Description of the task
Print all of the data exactly.

Collected data entries:

══════════════════════════════

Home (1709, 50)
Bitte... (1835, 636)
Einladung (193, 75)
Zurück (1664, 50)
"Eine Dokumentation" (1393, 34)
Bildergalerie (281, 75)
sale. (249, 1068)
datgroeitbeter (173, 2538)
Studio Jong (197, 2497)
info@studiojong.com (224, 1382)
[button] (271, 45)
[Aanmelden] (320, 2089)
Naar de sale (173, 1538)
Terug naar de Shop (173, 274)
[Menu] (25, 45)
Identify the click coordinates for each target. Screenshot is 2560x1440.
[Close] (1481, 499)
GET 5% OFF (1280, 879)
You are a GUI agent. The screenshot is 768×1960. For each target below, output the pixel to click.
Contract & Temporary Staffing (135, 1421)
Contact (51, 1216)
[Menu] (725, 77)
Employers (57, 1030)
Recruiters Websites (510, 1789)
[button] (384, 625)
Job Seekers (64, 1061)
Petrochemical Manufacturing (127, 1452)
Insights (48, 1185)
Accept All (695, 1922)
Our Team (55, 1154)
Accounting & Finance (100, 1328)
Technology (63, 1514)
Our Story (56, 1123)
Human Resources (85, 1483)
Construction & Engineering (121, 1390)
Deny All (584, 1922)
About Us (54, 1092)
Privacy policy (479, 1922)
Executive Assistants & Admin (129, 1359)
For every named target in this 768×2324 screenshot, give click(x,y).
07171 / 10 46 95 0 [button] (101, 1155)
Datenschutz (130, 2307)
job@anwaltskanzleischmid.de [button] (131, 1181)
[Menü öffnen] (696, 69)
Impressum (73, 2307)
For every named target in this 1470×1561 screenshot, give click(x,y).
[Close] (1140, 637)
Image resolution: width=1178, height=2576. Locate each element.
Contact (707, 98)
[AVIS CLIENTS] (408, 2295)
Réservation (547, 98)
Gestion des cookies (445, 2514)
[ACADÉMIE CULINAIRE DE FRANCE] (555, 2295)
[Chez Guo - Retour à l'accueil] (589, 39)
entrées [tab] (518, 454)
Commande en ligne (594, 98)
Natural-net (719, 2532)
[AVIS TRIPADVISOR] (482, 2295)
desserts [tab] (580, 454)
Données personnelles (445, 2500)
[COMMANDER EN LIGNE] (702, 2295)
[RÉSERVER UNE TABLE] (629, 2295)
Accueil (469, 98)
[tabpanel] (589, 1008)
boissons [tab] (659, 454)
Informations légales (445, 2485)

══════════════════════════════

Answer to the problem
Home (1709, 50)
Bitte... (1835, 636)
Einladung (193, 75)
Zurück (1664, 50)
"Eine Dokumentation" (1393, 34)
Bildergalerie (281, 75)
sale. (249, 1068)
datgroeitbeter (173, 2538)
Studio Jong (197, 2497)
info@studiojong.com (224, 1382)
[button] (271, 45)
[Aanmelden] (320, 2089)
Naar de sale (173, 1538)
Terug naar de Shop (173, 274)
[Menu] (25, 45)
Identify the click coordinates for each target. Screenshot is 2560x1440.
[Close] (1481, 499)
GET 5% OFF (1280, 879)
You are a GUI agent. The screenshot is 768×1960. For each target below, output the pixel to click.
Contract & Temporary Staffing (135, 1421)
Contact (51, 1216)
[Menu] (725, 77)
Employers (57, 1030)
Recruiters Websites (510, 1789)
[button] (384, 625)
Job Seekers (64, 1061)
Petrochemical Manufacturing (127, 1452)
Insights (48, 1185)
Accept All (695, 1922)
Our Team (55, 1154)
Accounting & Finance (100, 1328)
Technology (63, 1514)
Our Story (56, 1123)
Human Resources (85, 1483)
Construction & Engineering (121, 1390)
Deny All (584, 1922)
About Us (54, 1092)
Privacy policy (479, 1922)
Executive Assistants & Admin (129, 1359)
For every named target in this 768×2324 screenshot, give click(x,y).
07171 / 10 46 95 0 [button] (101, 1155)
Datenschutz (130, 2307)
job@anwaltskanzleischmid.de [button] (131, 1181)
[Menü öffnen] (696, 69)
Impressum (73, 2307)
For every named target in this 1470×1561 screenshot, give click(x,y).
[Close] (1140, 637)
Image resolution: width=1178, height=2576. Locate each element.
Contact (707, 98)
[AVIS CLIENTS] (408, 2295)
Réservation (547, 98)
Gestion des cookies (445, 2514)
[ACADÉMIE CULINAIRE DE FRANCE] (555, 2295)
[Chez Guo - Retour à l'accueil] (589, 39)
entrées [tab] (518, 454)
Commande en ligne (594, 98)
Natural-net (719, 2532)
[AVIS TRIPADVISOR] (482, 2295)
desserts [tab] (580, 454)
Données personnelles (445, 2500)
[COMMANDER EN LIGNE] (702, 2295)
[RÉSERVER UNE TABLE] (629, 2295)
Accueil (469, 98)
[tabpanel] (589, 1008)
boissons [tab] (659, 454)
Informations légales (445, 2485)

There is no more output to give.